▸ **MATERIAL FOR THIS EXERCISE**:
────────────────────────────────────────

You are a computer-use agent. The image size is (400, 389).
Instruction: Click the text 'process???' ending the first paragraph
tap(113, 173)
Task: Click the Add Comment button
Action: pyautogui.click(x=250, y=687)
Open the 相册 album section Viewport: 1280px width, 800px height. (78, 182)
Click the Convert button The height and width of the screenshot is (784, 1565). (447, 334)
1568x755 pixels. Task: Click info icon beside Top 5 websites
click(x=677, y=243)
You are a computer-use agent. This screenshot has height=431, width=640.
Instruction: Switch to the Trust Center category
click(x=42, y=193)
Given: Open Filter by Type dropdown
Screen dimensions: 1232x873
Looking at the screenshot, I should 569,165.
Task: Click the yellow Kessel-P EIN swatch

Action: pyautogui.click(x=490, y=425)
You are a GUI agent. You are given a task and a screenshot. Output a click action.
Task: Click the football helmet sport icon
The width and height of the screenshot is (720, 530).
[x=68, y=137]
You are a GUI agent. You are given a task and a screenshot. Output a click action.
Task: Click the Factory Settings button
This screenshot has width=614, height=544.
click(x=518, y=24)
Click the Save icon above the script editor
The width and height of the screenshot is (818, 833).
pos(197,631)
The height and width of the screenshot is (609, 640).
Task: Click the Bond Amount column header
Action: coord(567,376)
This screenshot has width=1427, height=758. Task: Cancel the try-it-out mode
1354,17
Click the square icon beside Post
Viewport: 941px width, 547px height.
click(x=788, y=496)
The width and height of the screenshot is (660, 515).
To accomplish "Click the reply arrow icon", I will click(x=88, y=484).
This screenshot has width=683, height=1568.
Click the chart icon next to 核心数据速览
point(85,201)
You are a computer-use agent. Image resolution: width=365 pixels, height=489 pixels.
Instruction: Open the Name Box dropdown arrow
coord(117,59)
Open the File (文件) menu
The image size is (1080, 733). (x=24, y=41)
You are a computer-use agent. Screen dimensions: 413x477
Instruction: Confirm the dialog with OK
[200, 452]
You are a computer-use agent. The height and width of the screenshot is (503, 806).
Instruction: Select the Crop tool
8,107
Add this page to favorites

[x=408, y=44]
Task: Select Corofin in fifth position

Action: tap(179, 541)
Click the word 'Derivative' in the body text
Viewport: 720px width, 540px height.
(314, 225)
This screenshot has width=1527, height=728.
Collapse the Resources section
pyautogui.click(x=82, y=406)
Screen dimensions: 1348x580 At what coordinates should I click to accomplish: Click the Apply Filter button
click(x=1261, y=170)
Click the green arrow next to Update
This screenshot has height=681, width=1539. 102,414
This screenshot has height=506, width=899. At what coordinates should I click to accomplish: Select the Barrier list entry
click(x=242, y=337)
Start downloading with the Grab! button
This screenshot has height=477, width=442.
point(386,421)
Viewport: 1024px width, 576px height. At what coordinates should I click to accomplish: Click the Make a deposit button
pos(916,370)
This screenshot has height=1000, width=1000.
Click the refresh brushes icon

────────────────────────────────────────

▸ **WHAT TO WORK ON**: Report each line in the preceding entries that holds the string "computer".

▸ **FINISHED TASK**:
You are a computer-use agent. The image size is (400, 389).
You are a computer-use agent. This screenshot has height=431, width=640.
You are a computer-use agent. Image resolution: width=365 pixels, height=489 pixels.
You are a computer-use agent. Screen dimensions: 413x477
You are a computer-use agent. The height and width of the screenshot is (503, 806).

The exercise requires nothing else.